Selon lui, cela « compromet la réforme et dégrade la confiance » que les Français lui accorde. Agnès Bénassy-Quéré le rejoint sur ce point, affirmant que bien qu'il soit très protecteur, le système de retraite français est avant tout perçu comme opaque et n'inspirant pas confiance. De plus, elle avoue comprendre les appréhensions autour de la fixation de la valeur du point et la gouvernance du futur régime. Le manque de clarté du gouvernement laisse penser que la valeur du point pourra être réajustée à la baisse en cas de besoin, et ce sans nécessiter l'accord des cotisants.

Cette opacité présente et cette incertitude future expliqueraient même certains comportements paradoxaux des Français, qui clament leur attachement à un système par répartition alors que leur forte épargne de précaution incite à passer à un système par capitalisation. D'où la volonté du gouvernement d'après Agnès Bénassy-Quéré « d'encourager la capitalisation », à travers une taxe de 2,8 % sur les plus aisés. Ils contribueront davantage et perdront un étage de leurs pensions de retraite qu'ils compenseront par un mécanisme de capitalisation.

« Dire que la répartition et la capitalisation sont antagoniques, c'est un peu absurde » d'après Jean Pisani-Ferry. D'autres pays superposent des mécanismes différents pour financer leur système de retraite. Pourquoi ne pas ajouter la capitalisation, qui existe déjà de manière informelle, à notre système ? Ainsi la loi Pacte a déjà prévu de nouveaux dispositifs d'épargne, censés être plus efficaces, les produits actuels n'étant pas adaptés au comportement de forte épargne des Français.

En outre, « la réforme systémique n'a pas pour but de faire baisser la part des dépenses de retraite dans le PIB », défend Agnès Bénassy-Quéré, son collègue expliquant aussi que cette trajectoire baissière a été enclenchée par les réformes précédentes - « trop tardives » - et la baisse du ratio actifs-retraités.
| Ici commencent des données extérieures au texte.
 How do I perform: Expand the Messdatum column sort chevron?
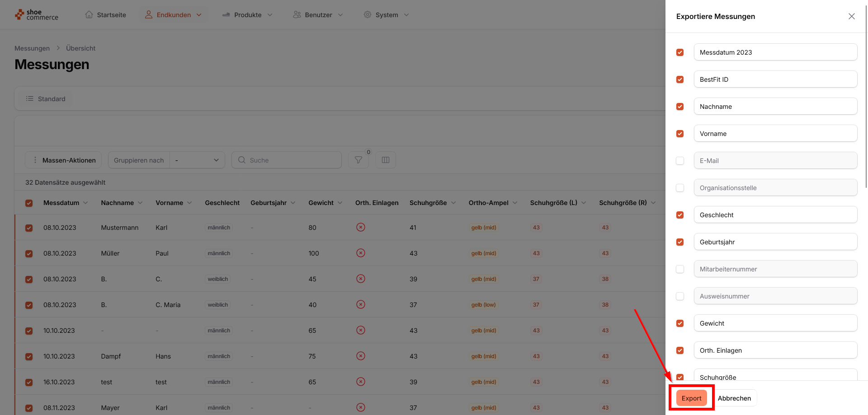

En pointant « le paradoxe français qui est que la situation financière du système de retraite est bien meilleure qu'il y a 20-25 ans mais que les Français sont beaucoup plus inquiets » ils s'accordent sur la nécessaire refonte du système plus que du financement. Toutefois, Jean Pisani-Ferry prévient « qu'une réforme de ce type fait nécessairement des perdants et des gagnants ».

Plus globalement, la nature de la réforme est avant tout une question de choix de société d'après Jean Pisani-Ferry. Or ici, Agnès Bénassy-Quéré énonce un nombre limité d'options : cotiser davantage, travailler plus longtemps ou baisser les pensions. Les économistes pensent en général que l'allongement de la durée de cotisation est préférable dans une économie en manque de croissance.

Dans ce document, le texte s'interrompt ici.